Upon a sale or retirement of the Notes, a United States holder will generally recognize capital gain or loss equal to the difference, if any, between (i) the amount realized on the sale or retirement (other than any amounts attributable to accrued but unpaid interest, which will be treated as interest payments except to the extent that such amounts are a return of Pre Issuance Accrued Interest) and (ii) the United States holder's adjusted tax basis in the Notes. A United States holder's adjusted tax basis in the Notes generally will equal the cost of the Notes to the United States holder, reduced by any bond premium that the United States holder previously amortized with respect to the Notes and reduced by any Pre Issuance Accrued Interest that was previously received by the United States holder. Capital gain of individual taxpayers from the sale or retirement of Notes held for more than one year may be eligible for reduced rates of taxation. The deductibility of a capital loss is subject to significant limitations.
Due to a change in law since the date of the Prospectus, the second paragraph of "-Payments of Interest" under the "United States Holders" section should be updated to read as follows: "Interest paid by the Bank on the Notes constitutes income from sources outside the United States and will generally be "passive" income for purposes of computing the foreign tax credit."

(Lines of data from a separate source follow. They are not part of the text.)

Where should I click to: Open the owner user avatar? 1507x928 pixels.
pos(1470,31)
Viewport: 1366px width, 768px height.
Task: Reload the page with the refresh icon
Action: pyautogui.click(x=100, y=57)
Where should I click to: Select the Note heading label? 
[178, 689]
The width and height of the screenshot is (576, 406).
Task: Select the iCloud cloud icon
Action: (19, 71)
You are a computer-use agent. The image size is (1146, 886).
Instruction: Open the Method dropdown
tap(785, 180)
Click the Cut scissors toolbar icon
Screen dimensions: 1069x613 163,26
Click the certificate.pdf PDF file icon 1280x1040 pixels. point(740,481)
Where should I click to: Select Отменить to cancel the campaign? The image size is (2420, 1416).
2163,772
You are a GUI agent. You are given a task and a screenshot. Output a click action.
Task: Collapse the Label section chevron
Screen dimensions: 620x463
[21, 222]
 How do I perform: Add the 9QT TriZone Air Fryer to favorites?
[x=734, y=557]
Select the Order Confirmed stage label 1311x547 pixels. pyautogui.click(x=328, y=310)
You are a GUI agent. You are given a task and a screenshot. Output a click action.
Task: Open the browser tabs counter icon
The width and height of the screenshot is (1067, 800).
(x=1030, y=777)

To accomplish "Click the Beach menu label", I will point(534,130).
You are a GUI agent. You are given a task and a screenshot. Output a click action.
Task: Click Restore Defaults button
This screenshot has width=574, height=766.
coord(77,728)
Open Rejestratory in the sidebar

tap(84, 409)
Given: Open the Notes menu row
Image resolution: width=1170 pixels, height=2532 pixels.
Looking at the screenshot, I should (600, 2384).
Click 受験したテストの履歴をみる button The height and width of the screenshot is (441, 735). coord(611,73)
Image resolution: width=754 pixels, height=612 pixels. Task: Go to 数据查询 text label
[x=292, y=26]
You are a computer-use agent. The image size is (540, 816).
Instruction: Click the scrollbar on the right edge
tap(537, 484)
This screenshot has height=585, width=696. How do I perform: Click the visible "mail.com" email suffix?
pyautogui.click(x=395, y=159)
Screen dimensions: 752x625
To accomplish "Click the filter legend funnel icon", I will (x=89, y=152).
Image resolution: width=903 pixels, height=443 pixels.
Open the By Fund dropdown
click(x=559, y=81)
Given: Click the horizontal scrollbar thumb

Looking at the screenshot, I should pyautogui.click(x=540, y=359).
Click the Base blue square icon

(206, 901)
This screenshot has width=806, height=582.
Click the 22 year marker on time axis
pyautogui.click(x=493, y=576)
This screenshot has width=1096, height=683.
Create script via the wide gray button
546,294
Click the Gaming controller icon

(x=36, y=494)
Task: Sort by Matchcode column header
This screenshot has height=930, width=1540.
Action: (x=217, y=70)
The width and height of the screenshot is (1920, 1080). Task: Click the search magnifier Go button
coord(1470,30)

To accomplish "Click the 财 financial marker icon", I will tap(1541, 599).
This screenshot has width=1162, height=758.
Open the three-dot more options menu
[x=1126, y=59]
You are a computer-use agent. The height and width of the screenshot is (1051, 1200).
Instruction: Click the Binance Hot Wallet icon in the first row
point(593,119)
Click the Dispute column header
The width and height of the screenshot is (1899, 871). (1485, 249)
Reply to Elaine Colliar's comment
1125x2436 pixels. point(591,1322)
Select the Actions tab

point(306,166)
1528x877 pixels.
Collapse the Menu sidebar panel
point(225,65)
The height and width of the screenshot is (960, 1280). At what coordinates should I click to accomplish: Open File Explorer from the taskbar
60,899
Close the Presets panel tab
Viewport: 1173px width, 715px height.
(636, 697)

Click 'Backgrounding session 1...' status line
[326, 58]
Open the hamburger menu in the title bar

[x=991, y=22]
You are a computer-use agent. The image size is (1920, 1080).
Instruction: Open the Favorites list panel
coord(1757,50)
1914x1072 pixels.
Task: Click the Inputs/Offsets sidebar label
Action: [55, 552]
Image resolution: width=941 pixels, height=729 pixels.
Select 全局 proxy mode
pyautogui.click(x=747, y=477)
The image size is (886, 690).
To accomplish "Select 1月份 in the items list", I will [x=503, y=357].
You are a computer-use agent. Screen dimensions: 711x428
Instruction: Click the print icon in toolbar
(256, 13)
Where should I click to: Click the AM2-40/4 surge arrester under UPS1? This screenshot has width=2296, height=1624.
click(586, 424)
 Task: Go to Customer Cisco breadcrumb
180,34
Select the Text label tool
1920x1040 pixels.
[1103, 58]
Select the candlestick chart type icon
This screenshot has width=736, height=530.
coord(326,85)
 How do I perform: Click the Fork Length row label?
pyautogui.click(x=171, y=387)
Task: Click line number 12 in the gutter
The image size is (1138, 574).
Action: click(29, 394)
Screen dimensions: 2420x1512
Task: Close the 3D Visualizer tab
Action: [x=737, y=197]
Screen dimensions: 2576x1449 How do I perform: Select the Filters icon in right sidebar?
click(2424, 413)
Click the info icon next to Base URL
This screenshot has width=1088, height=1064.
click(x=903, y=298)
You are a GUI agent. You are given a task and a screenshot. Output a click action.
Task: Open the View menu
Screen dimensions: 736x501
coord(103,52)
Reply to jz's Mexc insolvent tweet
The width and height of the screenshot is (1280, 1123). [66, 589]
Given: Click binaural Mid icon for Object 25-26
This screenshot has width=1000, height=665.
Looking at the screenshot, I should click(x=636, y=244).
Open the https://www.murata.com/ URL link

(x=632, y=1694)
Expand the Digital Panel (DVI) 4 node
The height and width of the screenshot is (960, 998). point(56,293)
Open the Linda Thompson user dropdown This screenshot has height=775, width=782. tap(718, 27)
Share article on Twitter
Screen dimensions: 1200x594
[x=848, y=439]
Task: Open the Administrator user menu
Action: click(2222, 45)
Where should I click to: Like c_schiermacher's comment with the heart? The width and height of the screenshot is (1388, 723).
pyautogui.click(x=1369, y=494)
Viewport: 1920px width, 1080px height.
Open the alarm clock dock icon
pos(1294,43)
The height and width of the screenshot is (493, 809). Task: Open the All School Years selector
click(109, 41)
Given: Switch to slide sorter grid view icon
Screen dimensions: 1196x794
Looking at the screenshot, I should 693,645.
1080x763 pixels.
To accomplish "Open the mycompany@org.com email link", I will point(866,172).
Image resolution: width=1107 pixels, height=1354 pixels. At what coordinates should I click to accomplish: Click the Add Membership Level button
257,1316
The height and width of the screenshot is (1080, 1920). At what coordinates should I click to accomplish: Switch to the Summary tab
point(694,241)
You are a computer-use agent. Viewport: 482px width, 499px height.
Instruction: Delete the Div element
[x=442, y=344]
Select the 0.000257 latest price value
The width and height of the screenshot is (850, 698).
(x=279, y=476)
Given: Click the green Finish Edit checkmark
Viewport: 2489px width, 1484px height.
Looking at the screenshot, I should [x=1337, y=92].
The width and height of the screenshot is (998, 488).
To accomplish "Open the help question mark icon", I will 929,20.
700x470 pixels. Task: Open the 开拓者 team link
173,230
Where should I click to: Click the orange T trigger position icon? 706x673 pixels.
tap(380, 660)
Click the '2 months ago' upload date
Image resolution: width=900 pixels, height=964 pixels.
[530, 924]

Information with Respect to Foreign Financial Assets. Owners of "specified foreign financial assets" with an aggregate value in excess of U.S.$50,000 (and in some circumstances, a higher threshold) may be required to file an information report with respect to such assets with their tax returns. "Specified foreign financial assets" may include financial accounts maintained by foreign financial institutions, as well as the following, but only if they are held for investment and not held in accounts maintained by financial institutions: (i) stocks and securities issued by non-United States persons, (ii) financial instruments and contracts that have non-United States issuers or counterparties, and (iii) interests in foreign entities. Holders are urged to consult their tax advisors regarding the application of this reporting requirement to their ownership of the Notes.
Medicare Tax. A United States holder that is an individual or estate, or a trust that does not fall into a special class of trusts that is exempt from such tax, is subject to a 3.8% tax (the "Medicare tax") on the lesser of (1) the United States holder's "net investment income" (or "undistributed net investment income" in the case of an estate or trust) for the relevant taxable year and (2) the excess of the United States holder's modified adjusted gross income for the taxable year over a certain threshold (which in the case of individuals is between U.S.$125,000 and U.S.$250,000, depending on the individual's circumstances). A holder's net investment income will generally include its interest income and its net gains from the disposition of Notes, unless such interest income or net gains are derived in the ordinary course of the conduct of a trade or business (other than a trade or business that consists of certain passive or trading activities). United States holders that are individuals, estates or trusts are urged to consult their tax advisors regarding the applicability of the Medicare tax to their income and gains in respect of their investment in the Notes.